▶ CONSIGNE:
Réécrivez le matériel depuis son début jusqu'à la ligne contenant "click(x=1224, y=12)" incluse, en changeant "calendar" en "schedule" et sans rien modifier d'autre.

▶ Enregistrements issus d'une collection:
-*-*-

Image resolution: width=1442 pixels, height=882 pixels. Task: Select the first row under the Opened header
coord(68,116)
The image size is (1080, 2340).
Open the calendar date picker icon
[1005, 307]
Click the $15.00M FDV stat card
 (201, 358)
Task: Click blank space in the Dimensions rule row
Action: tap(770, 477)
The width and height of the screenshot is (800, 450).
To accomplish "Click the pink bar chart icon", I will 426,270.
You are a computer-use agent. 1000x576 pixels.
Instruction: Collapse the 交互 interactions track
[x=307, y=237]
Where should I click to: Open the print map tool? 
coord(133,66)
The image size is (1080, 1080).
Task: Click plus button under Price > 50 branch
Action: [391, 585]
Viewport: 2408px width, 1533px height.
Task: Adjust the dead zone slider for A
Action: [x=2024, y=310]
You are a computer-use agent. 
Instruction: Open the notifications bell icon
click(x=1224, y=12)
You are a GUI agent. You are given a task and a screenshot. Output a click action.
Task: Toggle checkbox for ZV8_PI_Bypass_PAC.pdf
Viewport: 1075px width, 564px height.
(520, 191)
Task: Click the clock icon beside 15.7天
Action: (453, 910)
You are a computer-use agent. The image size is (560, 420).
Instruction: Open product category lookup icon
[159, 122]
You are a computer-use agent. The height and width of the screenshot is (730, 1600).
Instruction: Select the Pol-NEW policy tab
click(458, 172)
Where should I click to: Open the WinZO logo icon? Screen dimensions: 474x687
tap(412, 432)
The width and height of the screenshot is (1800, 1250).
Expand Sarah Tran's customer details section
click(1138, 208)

-*-*-

▶ RÉSULTAT:
Image resolution: width=1442 pixels, height=882 pixels. Task: Select the first row under the Opened header
coord(68,116)
The image size is (1080, 2340).
Open the schedule date picker icon
[1005, 307]
Click the $15.00M FDV stat card
 (201, 358)
Task: Click blank space in the Dimensions rule row
Action: tap(770, 477)
The width and height of the screenshot is (800, 450).
To accomplish "Click the pink bar chart icon", I will 426,270.
You are a computer-use agent. 1000x576 pixels.
Instruction: Collapse the 交互 interactions track
[x=307, y=237]
Where should I click to: Open the print map tool? 
coord(133,66)
The image size is (1080, 1080).
Task: Click plus button under Price > 50 branch
Action: [391, 585]
Viewport: 2408px width, 1533px height.
Task: Adjust the dead zone slider for A
Action: [x=2024, y=310]
You are a computer-use agent. 
Instruction: Open the notifications bell icon
click(x=1224, y=12)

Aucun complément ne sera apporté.